A decisão do Parlamento de transformar uma portaria temporária numa lei permanente deu ao rápido mercado de criptomoedas do Paquistão o seu primeiro regulador estatutário completo, e as pessoas no mercado já estão a falar sobre o que vem a seguir.
A legislação, aprovada hoje pela Assembleia Nacional e pelo Senado, promulga oficialmente a Lei de Ativos Virtuais 2026 e coloca a supervisão de tokens digitais, trocas e outros serviços relacionados sob a autoridade recém-empoderada da Autoridade Reguladora de Ativos Virtuais do Paquistão. A autoridade, que começou como uma Portaria Presidencial em julho passado, agora operará com base legal.
Ela poderá licenciar, supervisionar e, quando necessário, punir os Provedores de Serviços de Ativos Virtuais que operam no país. Legisladores e insiders do setor dizem que o movimento é menos sobre sufocar a inovação e mais sobre trazer clareza a um mercado que tem sido animado, mas legalmente incerto, há anos.
Especialistas acreditam que o mercado local precisava de regras em que investidores e plataformas pudessem realmente confiar. A lei estabelece requisitos de licenciamento, padrões de conformidade e poderes de supervisão destinados a proteger os usuários comuns, ao mesmo tempo que mantém a porta aberta para o desenvolvimento responsável de fintechs. Observadores veem isso como uma tentativa consciente de canalizar o vibrante apetite de varejo do Paquistão por criptomoedas para corredores regulados.
Encontrando um Equilíbrio
Uma parte importante do debate na Assembleia Nacional e no Senado concentrou-se nos riscos envolvendo moedas digitais e o mercado mais amplo. O projeto de lei dá explicitamente à reguladora ferramentas para detectar e impedir lavagem de dinheiro, financiamento ao terrorismo e outros usos ilícitos de ativos virtuais.
Os apoiantes argumentaram que alinhar o sistema regulatório do Paquistão com as normas internacionais de combate à lavagem de dinheiro e ao financiamento do terrorismo (AML/CFT) é essencial se o país deseja que atores institucionais e bolsas internacionais considerem vínculos formais.
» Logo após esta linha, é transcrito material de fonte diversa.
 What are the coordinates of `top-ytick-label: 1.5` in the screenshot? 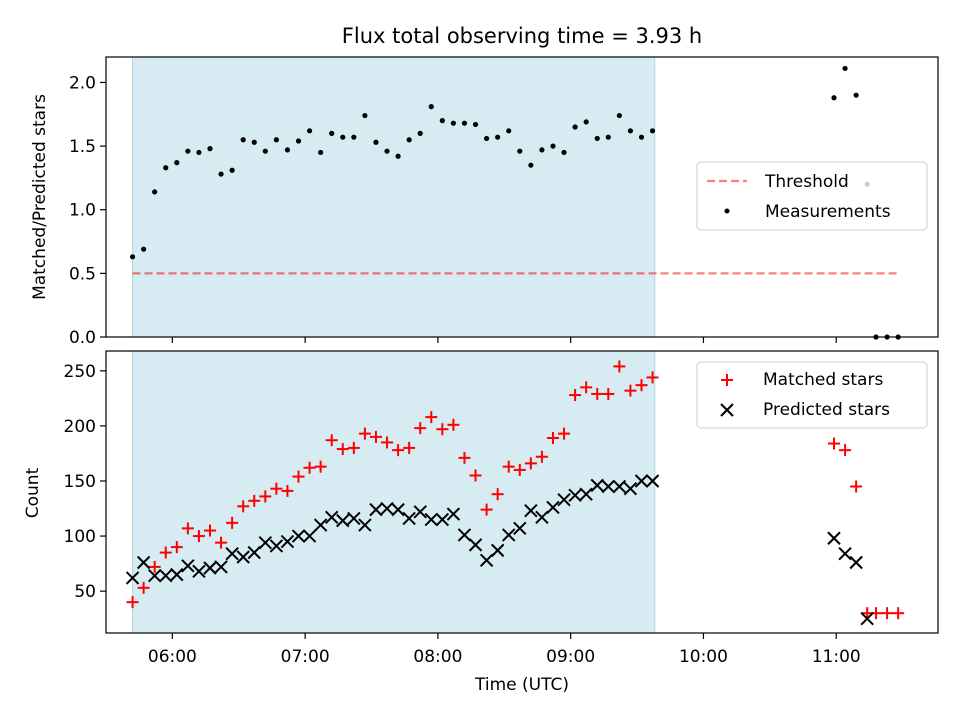 It's located at (82, 147).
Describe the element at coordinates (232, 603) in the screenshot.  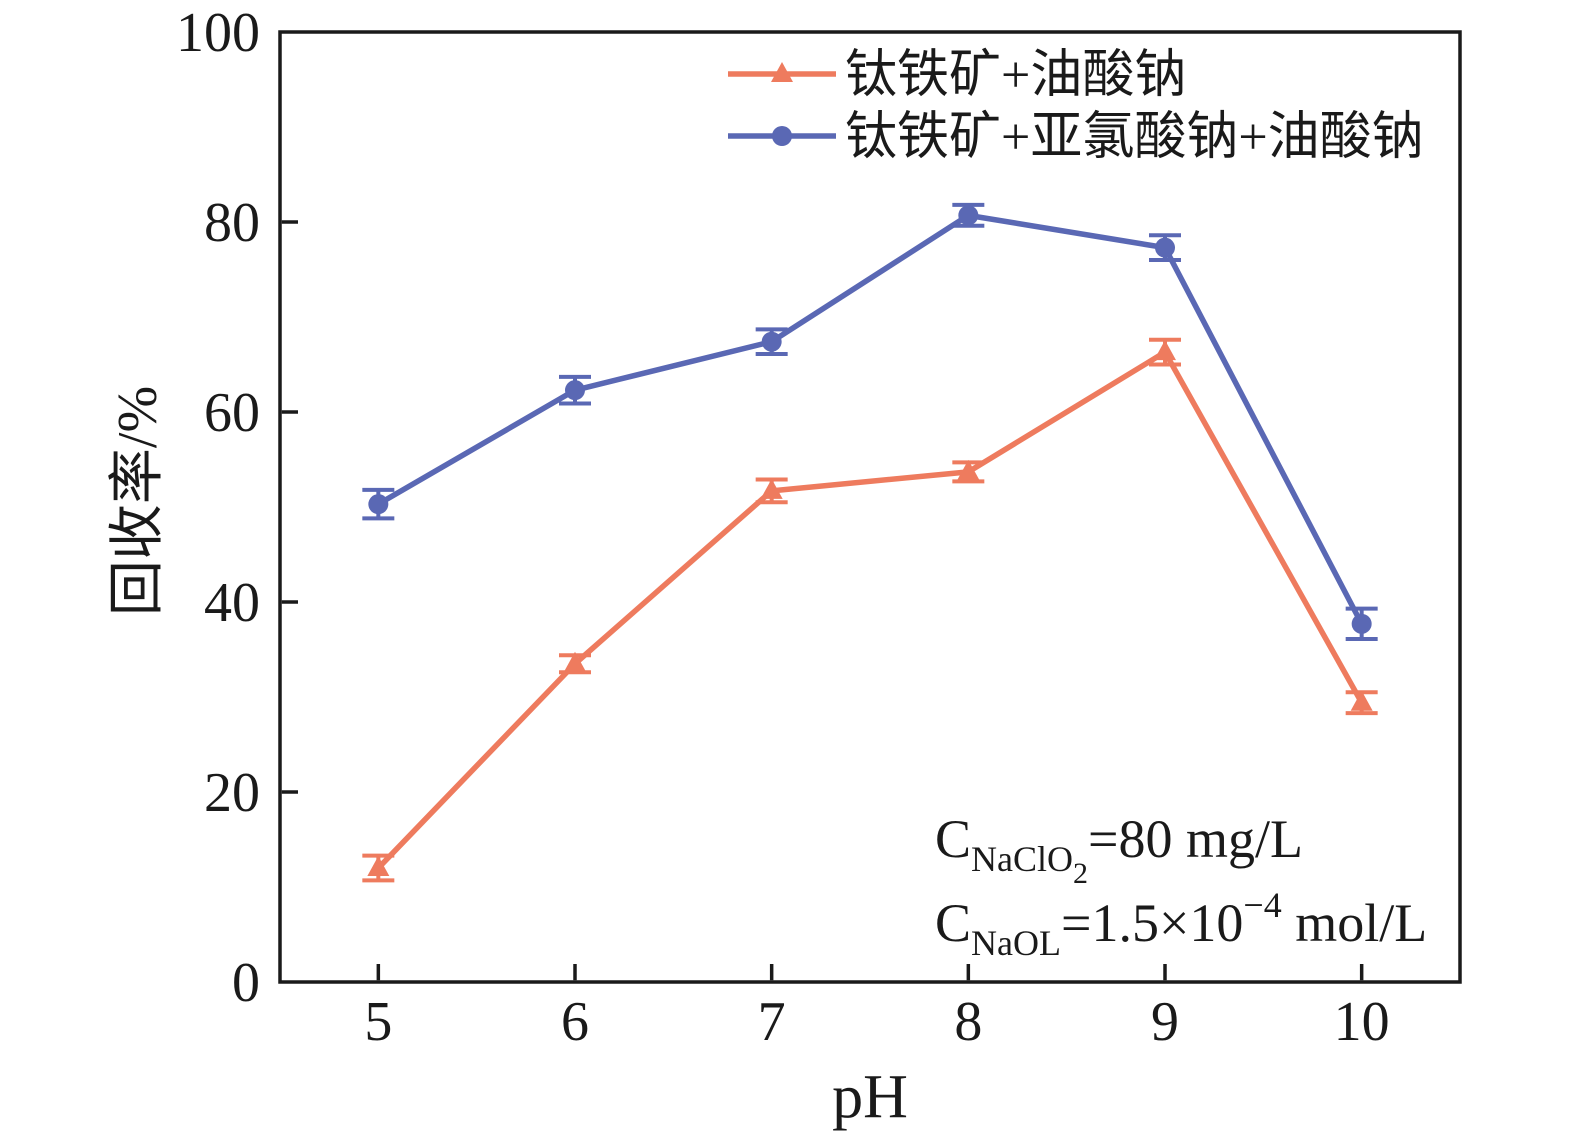
I see `y-tick-label: 40` at that location.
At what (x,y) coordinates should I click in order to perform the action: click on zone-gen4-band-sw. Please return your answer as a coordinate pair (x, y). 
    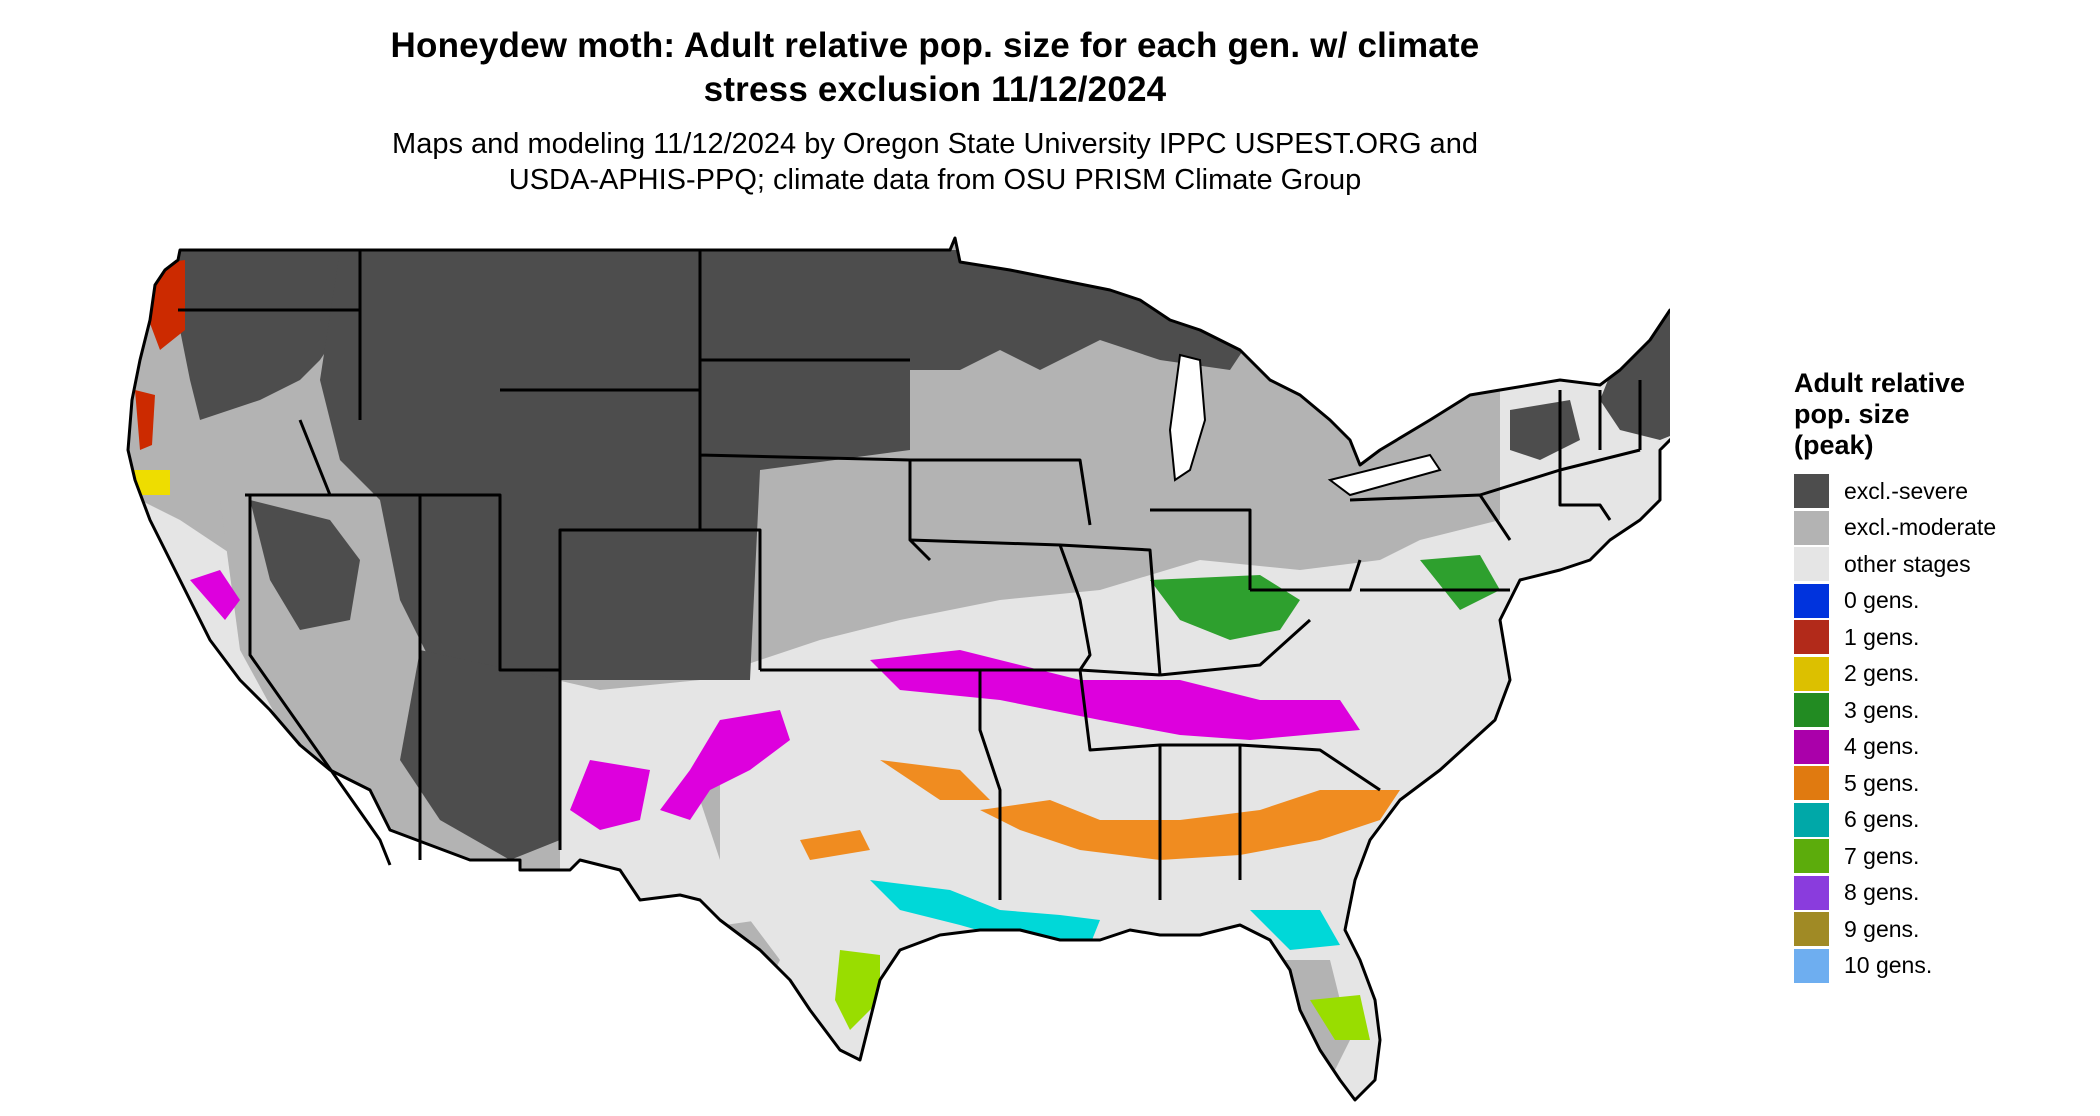
    Looking at the image, I should click on (725, 765).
Céticos acolheram com satisfação as disposições anti-abuso, mas alertaram que a aplicação, equipe, treinamento e sistemas técnicos determinarão se a lei existe apenas no papel ou realmente muda comportamentos no terreno. Os participantes do mercado tiveram uma mistura de alívio e otimismo cauteloso.
Para algumas trocas e serviços de custódia, um caminho claro de licenciamento elimina uma grande camada de incerteza legal; para os traders de varejo, promete melhores proteções ao consumidor e mecanismos de resolução de disputas. Críticos, no entanto, preocupam-se com penalidades excessivamente severas e se as startups menores conseguirão arcar com os custos de conformidade.
A mensagem do Governo, reiterada por reguladores e ministros durante briefings recentes, tem sido que a estrutura visa encontrar um equilíbrio: impedir o uso criminoso, proteger os investidores e permitir que as finanças digitais inovem sob supervisão.
As origens do regulador, como uma Portaria Presidencial de julho de 2025, foram frequentemente referenciadas durante as sessões parlamentares, com legisladores destacando que a nova lei coloca a Autoridade numa base legal mais sólida e esclarece rotas de recurso e penalidades.
Analistas observam que o timing coincide com outros movimentos de finanças digitais em Islamabad, desde projetos piloto de tokenização até conversas com bolsas internacionais, sugerindo que o Paquistão está tentando construir um ecossistema, em vez de simplesmente fiscalizar um mercado de hobbyistas.
Quão rapidamente a PVARA poderá transformar regras em licenças funcionais e supervisão robusta determinará se a lei será lembrada como um ponto de virada ou apenas mais um capítulo numa história de políticas em evolução. Para os utilizadores comuns, a mensagem é simples: a incerteza jurídica em torno das criptomoedas no Paquistão está começando a esclarecer.
A lei oferece proteções mais firmes para as pessoas que negociam e mantêm ativos digitais, além de penalidades mais severas para quem tentar manipular o sistema. Para empreendedores e investidores, é uma espada de dois gumes: mais previsibilidade, mas também novos custos e obrigações de conformidade.
Nas próximas semanas, os grandes anúncios darão lugar ao trabalho árduo de colocar a lei em prática: quem obtém as primeiras licenças, quão rapidamente os inspetores e sistemas de monitoramento serão implantados, e se os reguladores conseguirão conter abusos sem sufocar a inovação legítima.